I can't speak for BERI, but I currently have no influence on how evaluations should be done, and I also currently have no interest in influencing how evaluations should be done. My view on evaluations seems to align with Oliver Habryka's view that "in practice I think people will have models that will output a net-positive impact or a net-negative impact, depending on certain facts that they have uncertainty about, and understanding those cruxes and uncertainties is the key thing in understanding whether a project will be worth working on." I too believe this is how things work in practice, and evaluation processes seem to involve one or more people, ideally with diverse views and backgrounds, evaluate a project, sometimes with a more formalized evaluation framework taking certain factors into account. Then, a decision is made, and the process repeats at various funding entities. Perhaps this could be optimized by having argument maps or a process that involves more clearly laying out assumptions and assigning mathematical weights to them, but I currently have no plans to try to go to EA funders and suggest they all follow the same evaluation protocol. Highly successful for-profit VCs employ a variety of evaluation models and have not converged on a single evaluation method. This suggests that perhaps evaluators in EA should use different evaluation protocols since different protocols might be more or less effective with certain cause areas, circumstances, types of projects, etc.

John_Maxwell

I actually stated my opinion in writing in a response to you two days ago which seems to deviate highly from your interpretation of my opinion.

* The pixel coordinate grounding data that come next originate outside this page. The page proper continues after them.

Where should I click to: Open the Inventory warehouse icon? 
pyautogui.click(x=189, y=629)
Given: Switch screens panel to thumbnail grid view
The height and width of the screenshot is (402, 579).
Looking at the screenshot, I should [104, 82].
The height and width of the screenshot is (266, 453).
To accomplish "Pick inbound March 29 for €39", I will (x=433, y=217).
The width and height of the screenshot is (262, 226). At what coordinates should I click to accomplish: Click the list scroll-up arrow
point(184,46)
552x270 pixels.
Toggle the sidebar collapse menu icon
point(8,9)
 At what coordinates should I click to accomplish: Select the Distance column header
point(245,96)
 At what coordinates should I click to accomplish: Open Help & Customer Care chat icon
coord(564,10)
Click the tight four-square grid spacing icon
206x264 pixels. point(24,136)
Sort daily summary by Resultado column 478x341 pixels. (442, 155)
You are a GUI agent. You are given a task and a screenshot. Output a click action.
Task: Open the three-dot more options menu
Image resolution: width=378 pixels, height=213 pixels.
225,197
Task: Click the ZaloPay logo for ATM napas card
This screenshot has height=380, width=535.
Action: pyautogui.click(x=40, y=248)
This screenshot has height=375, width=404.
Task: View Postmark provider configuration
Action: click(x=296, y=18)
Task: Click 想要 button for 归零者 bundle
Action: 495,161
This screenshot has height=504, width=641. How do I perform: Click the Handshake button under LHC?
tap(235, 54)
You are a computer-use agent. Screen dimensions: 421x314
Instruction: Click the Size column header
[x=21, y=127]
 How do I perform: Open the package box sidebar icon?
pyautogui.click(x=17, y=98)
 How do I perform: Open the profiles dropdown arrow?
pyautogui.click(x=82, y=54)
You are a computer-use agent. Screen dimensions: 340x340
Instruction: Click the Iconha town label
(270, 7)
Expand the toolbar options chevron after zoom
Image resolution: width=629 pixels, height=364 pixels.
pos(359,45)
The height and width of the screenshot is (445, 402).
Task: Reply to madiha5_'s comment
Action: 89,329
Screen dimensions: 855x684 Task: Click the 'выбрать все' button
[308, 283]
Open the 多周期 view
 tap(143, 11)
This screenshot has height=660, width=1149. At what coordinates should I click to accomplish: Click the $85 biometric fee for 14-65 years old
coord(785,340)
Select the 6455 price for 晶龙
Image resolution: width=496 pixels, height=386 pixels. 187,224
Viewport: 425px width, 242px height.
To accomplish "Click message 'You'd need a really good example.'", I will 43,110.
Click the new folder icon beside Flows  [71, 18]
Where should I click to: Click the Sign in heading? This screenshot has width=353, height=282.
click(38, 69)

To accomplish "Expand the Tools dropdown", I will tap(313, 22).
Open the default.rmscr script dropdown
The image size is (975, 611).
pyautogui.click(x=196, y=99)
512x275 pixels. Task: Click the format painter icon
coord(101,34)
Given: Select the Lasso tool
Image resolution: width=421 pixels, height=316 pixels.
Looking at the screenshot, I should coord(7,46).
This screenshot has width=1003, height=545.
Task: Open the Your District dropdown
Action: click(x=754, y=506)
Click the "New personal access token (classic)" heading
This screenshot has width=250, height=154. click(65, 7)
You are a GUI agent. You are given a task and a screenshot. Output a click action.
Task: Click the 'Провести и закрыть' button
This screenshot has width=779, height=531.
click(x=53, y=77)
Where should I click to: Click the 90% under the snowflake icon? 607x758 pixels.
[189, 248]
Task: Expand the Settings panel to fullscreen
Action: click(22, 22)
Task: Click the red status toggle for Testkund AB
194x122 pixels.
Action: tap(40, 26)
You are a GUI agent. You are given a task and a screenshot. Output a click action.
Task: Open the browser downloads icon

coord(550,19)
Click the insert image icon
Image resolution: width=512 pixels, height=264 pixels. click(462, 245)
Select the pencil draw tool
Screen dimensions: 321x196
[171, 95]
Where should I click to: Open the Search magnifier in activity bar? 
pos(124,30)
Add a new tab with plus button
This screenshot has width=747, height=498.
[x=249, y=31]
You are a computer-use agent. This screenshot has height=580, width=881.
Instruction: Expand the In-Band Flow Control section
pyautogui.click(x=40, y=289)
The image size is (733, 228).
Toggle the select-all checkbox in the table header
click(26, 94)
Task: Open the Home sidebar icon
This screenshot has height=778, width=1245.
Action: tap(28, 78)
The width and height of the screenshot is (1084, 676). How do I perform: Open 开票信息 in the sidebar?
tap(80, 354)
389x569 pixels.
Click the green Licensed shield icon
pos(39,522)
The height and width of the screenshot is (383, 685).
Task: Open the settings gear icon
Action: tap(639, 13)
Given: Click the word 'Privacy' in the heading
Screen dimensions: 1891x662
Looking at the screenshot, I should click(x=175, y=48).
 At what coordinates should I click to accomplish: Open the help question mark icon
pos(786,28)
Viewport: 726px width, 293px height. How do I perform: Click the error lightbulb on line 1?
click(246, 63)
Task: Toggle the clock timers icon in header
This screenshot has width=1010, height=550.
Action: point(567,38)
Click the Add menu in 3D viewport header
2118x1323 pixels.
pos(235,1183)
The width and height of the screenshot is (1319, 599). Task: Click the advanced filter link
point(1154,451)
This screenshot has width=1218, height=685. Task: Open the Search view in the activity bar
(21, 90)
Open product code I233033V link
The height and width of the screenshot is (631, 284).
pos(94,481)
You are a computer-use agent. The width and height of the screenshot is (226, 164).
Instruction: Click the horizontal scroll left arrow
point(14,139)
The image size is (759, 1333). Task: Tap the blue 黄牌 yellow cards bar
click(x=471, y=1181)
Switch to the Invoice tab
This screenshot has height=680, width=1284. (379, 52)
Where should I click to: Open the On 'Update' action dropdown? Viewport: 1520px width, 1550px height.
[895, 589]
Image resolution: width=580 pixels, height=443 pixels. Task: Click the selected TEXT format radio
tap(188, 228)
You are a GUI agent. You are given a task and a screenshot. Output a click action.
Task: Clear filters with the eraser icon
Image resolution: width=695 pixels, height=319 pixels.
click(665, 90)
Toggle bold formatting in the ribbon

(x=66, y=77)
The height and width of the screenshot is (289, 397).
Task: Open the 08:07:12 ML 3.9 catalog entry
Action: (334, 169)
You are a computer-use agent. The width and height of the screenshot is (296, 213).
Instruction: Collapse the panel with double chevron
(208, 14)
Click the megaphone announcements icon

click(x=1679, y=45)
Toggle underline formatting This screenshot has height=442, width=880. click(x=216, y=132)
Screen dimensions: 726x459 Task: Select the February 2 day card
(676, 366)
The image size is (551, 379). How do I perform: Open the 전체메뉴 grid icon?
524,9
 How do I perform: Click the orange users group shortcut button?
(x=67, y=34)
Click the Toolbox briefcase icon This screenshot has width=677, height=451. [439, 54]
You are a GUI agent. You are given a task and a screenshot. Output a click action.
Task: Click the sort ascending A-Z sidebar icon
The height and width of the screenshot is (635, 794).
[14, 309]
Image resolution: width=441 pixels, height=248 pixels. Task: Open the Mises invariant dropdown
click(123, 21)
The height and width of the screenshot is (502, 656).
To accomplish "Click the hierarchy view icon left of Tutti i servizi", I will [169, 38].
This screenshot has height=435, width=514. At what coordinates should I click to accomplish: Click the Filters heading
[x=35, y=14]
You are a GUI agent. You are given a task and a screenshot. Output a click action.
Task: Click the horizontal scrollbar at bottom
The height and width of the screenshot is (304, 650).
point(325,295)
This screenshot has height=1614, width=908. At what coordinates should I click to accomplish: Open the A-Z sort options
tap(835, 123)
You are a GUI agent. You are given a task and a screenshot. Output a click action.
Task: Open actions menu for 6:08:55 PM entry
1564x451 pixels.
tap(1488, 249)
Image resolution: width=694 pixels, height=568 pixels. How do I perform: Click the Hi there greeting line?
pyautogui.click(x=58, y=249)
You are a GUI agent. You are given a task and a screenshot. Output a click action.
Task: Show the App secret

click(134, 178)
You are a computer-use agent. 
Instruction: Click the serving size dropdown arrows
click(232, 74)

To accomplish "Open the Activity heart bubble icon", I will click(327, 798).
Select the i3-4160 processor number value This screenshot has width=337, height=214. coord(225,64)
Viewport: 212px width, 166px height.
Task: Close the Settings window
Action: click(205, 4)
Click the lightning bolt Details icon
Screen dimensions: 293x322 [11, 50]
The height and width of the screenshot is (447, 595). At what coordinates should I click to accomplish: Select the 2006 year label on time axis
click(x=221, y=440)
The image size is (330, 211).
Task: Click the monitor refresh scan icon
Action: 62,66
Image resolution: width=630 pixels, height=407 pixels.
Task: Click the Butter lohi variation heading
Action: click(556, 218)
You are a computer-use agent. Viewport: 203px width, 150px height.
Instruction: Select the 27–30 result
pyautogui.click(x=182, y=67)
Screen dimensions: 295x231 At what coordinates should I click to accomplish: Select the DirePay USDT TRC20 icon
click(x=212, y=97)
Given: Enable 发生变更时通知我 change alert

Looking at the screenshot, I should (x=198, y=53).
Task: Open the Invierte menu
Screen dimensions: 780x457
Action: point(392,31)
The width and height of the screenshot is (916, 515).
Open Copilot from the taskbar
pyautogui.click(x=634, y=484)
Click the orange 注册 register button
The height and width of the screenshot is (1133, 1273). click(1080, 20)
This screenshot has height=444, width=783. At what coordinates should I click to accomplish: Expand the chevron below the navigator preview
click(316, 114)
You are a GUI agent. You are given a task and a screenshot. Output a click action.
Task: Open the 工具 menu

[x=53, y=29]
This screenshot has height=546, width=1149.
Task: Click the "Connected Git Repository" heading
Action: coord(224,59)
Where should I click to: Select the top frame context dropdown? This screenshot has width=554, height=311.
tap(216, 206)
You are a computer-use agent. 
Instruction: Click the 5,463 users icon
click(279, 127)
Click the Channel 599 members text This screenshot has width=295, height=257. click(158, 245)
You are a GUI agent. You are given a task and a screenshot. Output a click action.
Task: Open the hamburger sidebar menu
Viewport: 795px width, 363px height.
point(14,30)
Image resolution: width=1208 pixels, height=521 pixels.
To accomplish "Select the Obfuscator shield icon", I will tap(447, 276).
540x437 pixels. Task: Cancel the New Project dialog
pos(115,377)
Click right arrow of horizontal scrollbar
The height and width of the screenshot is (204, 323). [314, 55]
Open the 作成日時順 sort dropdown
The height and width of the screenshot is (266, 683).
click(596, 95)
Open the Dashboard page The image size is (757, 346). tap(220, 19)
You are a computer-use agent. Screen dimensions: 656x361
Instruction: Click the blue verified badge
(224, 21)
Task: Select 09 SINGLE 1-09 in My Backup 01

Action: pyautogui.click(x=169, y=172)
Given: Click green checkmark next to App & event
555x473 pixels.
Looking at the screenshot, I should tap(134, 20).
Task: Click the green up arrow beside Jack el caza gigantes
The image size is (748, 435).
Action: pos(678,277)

I think I've seen forum discussions where language has been an unacknowledged barrier to understanding in the past, so it might be worth flagging that Jan is from the Czech Republic and likely does not speak English as his mother tongue.

Brendon_Wong

Thanks for pointing that out! Jan and I have also talked outside the EA Forum about our opinions on risk in the EA project space. I’ve been more optimistic about the prevalence of negative EV projects, so I thought there was a chance that greater optimism was being misinterpreted as a lack of concern about negative EV projects, which isn’t my position.

Jan_Kulveit

My impression was based mostly on our conversations several months ago - quoting the notes from that time

lot of the discussion and debate derives from differing assumptions held by the participants regarding the potential for bad/risky projects: Benjamin/Brendon generally point out the lack of data/signal in this area and believe launching an open project platform could provide data to reduce uncertainty, whereas Jan is more conservative and prioritizes creating a rigorous curation and evaluation system for new projects.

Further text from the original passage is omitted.